Elle écoute parler son père tandis que sous ses yeux défilent des images qu'elle ne comprend pas mais qui l'hypnotisent. De vagues défilés de carnaval dans des décors étranges, des tunnels multicolores, elle ne sait pas bien. Elle ne comprend pas non plus ce que lui dit Papa, mais elle l'écoute attentivement : elle sait très bien ce qu'on attend d'elle. Des mots la frappent, des expressions l'interpellent, s'ajoutent à son vocabulaire. Elle les trouve drôles et étranges. Elle entend son père dire « ça me mine » et elle pense aux sept nains de Blanche Neige, ou encore « je vais péter les plombs » et elle repense à cette panne d'électricité, où il avait fallu descendre à la cave pour remettre la lumière.

Il est tard, c'est le milieu de la nuit. Le flot ininterrompu de paroles et la respiration de son père, semblable à celle d'un gros animal indolent, la bercent.

 

Des années après cet épisode depuis longtemps oublié, elle rêve.
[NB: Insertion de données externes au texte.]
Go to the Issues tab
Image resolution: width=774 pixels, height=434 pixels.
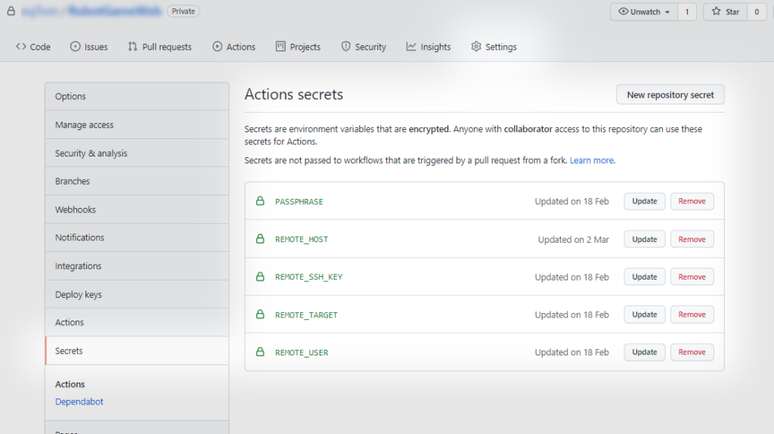click(x=88, y=47)
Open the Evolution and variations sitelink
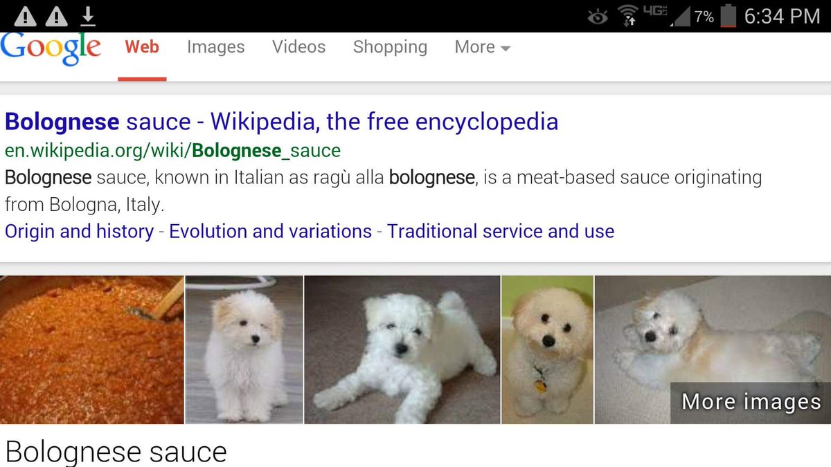 coord(270,231)
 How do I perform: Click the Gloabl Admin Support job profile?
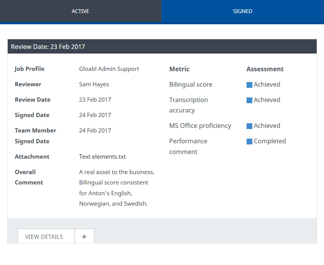109,69
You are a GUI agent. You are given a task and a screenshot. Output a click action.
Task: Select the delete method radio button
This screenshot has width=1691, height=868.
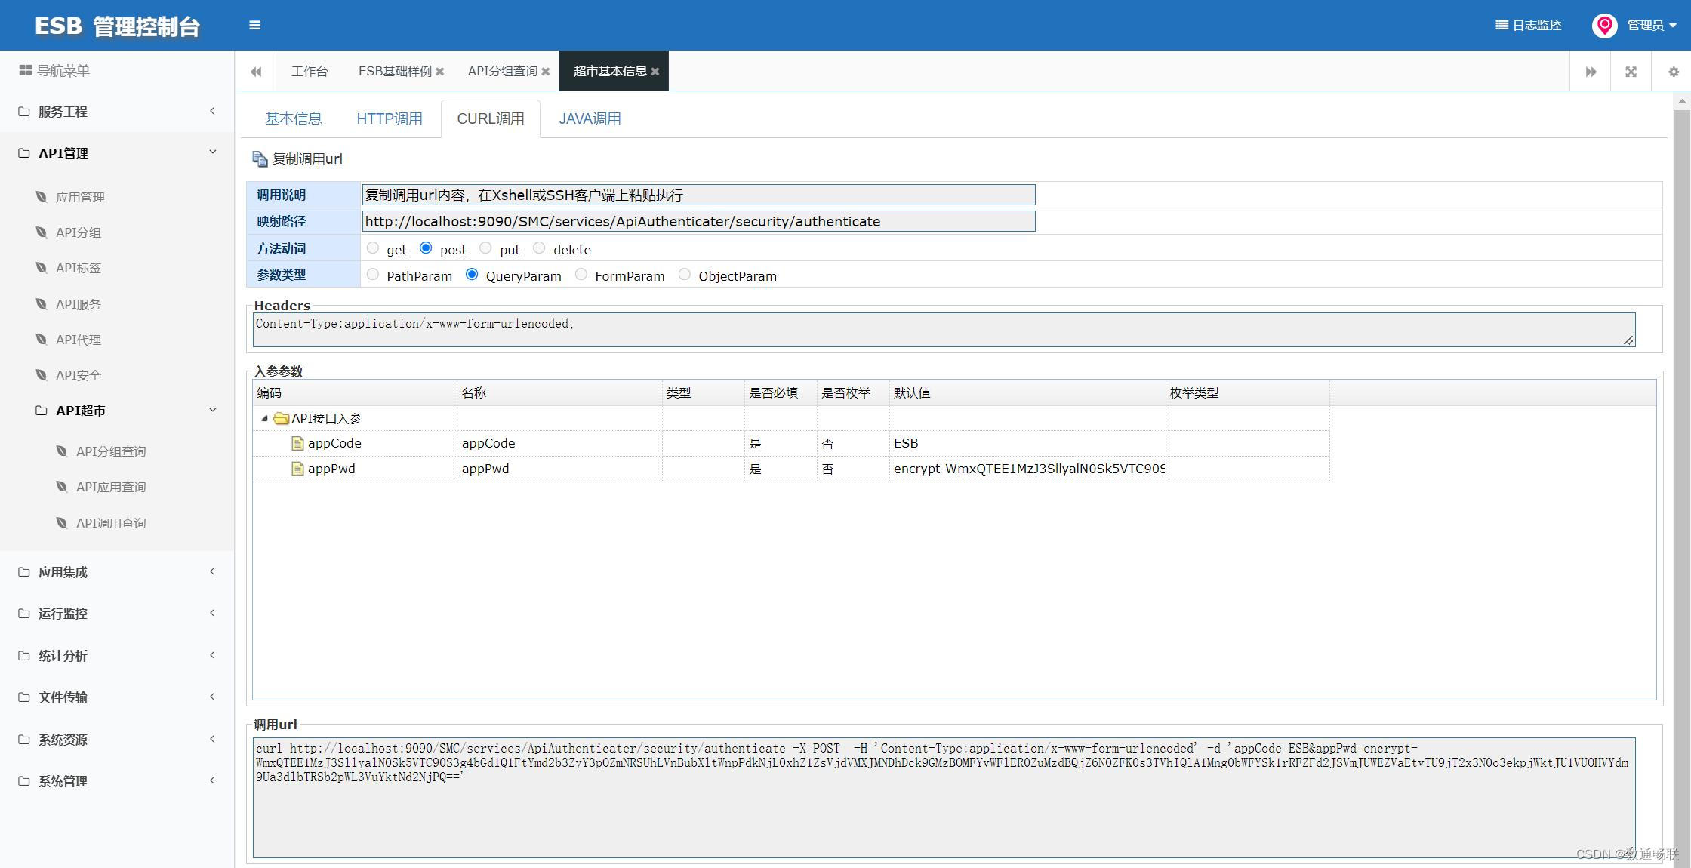coord(539,248)
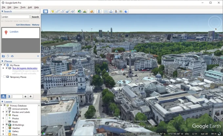The height and width of the screenshot is (136, 223).
Task: Open the View menu
Action: click(x=16, y=7)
Le décor est connu, il fait jour mais le ciel est gris et triste. Sur le chemin de campagne qui mène à la maison de famille où elle passe ses vacances, avance lentement un gros éléphant ravagé par une tristesse immense. Ses yeux caves regardent ses pieds. Son dos, foré à multiples reprises, est criblé de puits, desquels dépassent des échelles et des cordes à nœuds. Des armées de lutins coiffés de petits bonnets rouges et équipés de pioches arpentent le dos de l’animal, grouillent sur et dans la pauvre carcasse tels des vers dans un cadavre ambulant. Elle même se trouve être parmi eux, et descend jusque dans les entrailles de la bête. Dans ce décor de carton-pâte, on aperçoit les côtes et quelques organes au milieu d'un grand espace vide, facilement circulable.

Tout au fond de l'organisme se trouve une petite porte verte, avec une poignée ronde. À sa vue, elle est saisie d'une trouble appréhension, mais elle sait ce qu'elle doit faire, et puisque c'est ainsi que doit se poursuivre le rêve, elle s'approche, indifférente aux sons étouffés, et l'ouvre.

 

Comme un diable à ressort, un énorme cœur saignant et tambourinant lui jaillit au visage.